Selected text START

DNA methylation has been extensively studied in eukaryotes. DNA methylation is highly dynamic in response to environmental and endogenous cues. In rice, the DNA methylation level was increased by drought stress, and 70% of the changes were reset by removal of the drought stress35. Nitrogen deficiency can induce heritable alterations in DNA methylation to enhance tolerance among progeny in rice36. Ethylene is a plant hormone that regulates biotic and abiotic stress tolerance in plants6. Therefore, ethylene treatment may alter DNA methylation, as confirmed by our results. Compared with CK, the mean mCG and mCHG methylation level decreased in HE and but increased in LE, and mCHH methylation increased in both HE and LE. DMR analysis revealed that the upstream regions of 4,336 genes and the coding regions of 3,684 genes had overlapping DMRs in the mCG, mCHG and mCHH contexts in response to HE and LE. Moreover, in LE_vs_HE, the majority of DMRs were downregulated. For the genes in gene co-expression network, we identified 1,827, 1,705 and 412 genes interacted with HE, LE and CK separately overlapped with DMRs. In particular, for the candidate regulators in flowering related subnetworks, we identified 28 genes were overlapped with DMRs, including FTL1, FTL9, FTIP1, NAKR1, etc., of which the expression alternation may resulted by DNA methylation alteration during flowering inducing (Supplementary Dataset S3). Our results indicated that DNA methylation was differentially altered in response to HE and LE, which may play key role in ethylene-induced flowering.
Of the nine FT-like genes that were annotated in the pineapple genome, FTL1, FTL2, and FTL9 were induced by HE and LE. FTL4 was increased in LE and decreased in CK_vs_HE. Moreover, FTL6 was not expressed in our study but is known to be expressed in fresh and flower organs, indicating a role for FTL6 in floral organ development14,16. Being increased in CK_vs_HE, FTL1, FTL2 and FTL9 may play overlapping or distinct roles in promoting flowering. Conversely, FTL4 was decreased in CK_vs_HE and may function as an antiflorigen. Our findings therefore support a balance between florigen and antiflorigen activity during flowering, as elucidated in tomato37.
After DEG analysis, we identified multiple genes related to flowering that may act as regulators of FTLs. The DEGs included homologs of genes that promote flowering, such as SPL14, BHLH93 38, MYB30 39–41, Flowering BHLH (BHLH78, BHLH62 and BHLH74)42, and AS1 43, as well as homologs of genes that repress flowering, such as SPIN1 44, RAV1 and RAV 45, JMJ30 and EFM 46, NAC35 47 and APETALA2 48. In pineapple, SPL14-like is a homolog of OsSPL14 and AtSPL9, with OsSPL14 regulating tiller and panicle branching and AtSPL9 regulating flowering by increasing miR17249. NaKR1 and FTL9 display similar expression patterns, regulating the long-distance translocation of FT 50. FTIP1, which contributes to the movement of FT from companion cells to sieve cells51, was also upregulated in CK_vs_HE. The upregulation of BHLH93, SPL14, AS1 and MYB30 and downregulation of JMJ30 and EFM in LE_vs_HE suggested these genes may play positive roles in pineapple flowering. Otherwise, TPS9 was upregulated in CK_vs_HE, along with the differential expression of SUS1, Carbonic anhydrase, phosphoenolpyruvate carboxylase, phosphoenolpyruvate carboxylase kinase, indicating the sugar pathway genes are also involved in flower induction.

Selected text END
Information provided START

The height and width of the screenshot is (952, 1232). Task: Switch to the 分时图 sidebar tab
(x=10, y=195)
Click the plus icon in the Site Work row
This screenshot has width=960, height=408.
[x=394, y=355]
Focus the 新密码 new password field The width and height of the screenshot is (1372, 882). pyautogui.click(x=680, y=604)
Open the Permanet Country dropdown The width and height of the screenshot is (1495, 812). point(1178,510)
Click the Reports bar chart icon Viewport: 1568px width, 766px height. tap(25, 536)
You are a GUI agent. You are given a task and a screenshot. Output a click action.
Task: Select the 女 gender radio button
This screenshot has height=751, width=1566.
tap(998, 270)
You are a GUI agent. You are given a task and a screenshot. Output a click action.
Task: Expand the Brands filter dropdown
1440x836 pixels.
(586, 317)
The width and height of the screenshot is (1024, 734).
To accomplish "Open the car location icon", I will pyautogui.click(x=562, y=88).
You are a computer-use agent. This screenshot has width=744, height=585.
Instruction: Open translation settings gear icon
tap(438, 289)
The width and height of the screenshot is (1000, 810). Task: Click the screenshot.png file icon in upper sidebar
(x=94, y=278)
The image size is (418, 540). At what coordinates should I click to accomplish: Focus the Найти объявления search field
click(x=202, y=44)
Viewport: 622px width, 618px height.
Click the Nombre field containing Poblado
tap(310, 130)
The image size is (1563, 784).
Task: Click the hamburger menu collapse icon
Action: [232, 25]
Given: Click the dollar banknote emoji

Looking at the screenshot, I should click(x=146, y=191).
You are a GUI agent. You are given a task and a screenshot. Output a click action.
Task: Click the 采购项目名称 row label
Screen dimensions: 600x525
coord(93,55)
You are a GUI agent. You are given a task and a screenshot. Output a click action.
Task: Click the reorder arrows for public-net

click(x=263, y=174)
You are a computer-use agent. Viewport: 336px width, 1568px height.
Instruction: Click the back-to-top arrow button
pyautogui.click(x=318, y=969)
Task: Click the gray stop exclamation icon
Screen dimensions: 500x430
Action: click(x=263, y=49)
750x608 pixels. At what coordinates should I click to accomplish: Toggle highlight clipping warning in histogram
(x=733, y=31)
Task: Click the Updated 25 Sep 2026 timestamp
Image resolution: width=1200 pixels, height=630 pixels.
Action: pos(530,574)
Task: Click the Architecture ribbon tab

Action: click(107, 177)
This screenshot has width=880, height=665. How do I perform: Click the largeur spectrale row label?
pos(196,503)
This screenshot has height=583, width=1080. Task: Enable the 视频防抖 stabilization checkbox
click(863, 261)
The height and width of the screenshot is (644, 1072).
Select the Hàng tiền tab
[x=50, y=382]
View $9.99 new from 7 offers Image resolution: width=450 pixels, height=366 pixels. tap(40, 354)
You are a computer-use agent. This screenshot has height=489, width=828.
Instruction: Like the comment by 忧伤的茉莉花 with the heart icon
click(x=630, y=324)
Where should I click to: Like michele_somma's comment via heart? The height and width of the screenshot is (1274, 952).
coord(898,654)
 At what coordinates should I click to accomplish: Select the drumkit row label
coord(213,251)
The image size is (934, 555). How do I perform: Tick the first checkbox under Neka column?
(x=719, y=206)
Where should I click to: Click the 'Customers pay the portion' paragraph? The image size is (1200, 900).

Information provided END

Render this sentence from the pineapple flowering text in Spanish: "DNA methylation is highly dynamic in response to environmental and endogenous cues."

La metilación del ADN es altamente dinámica en respuesta a señales ambientales y endógenas.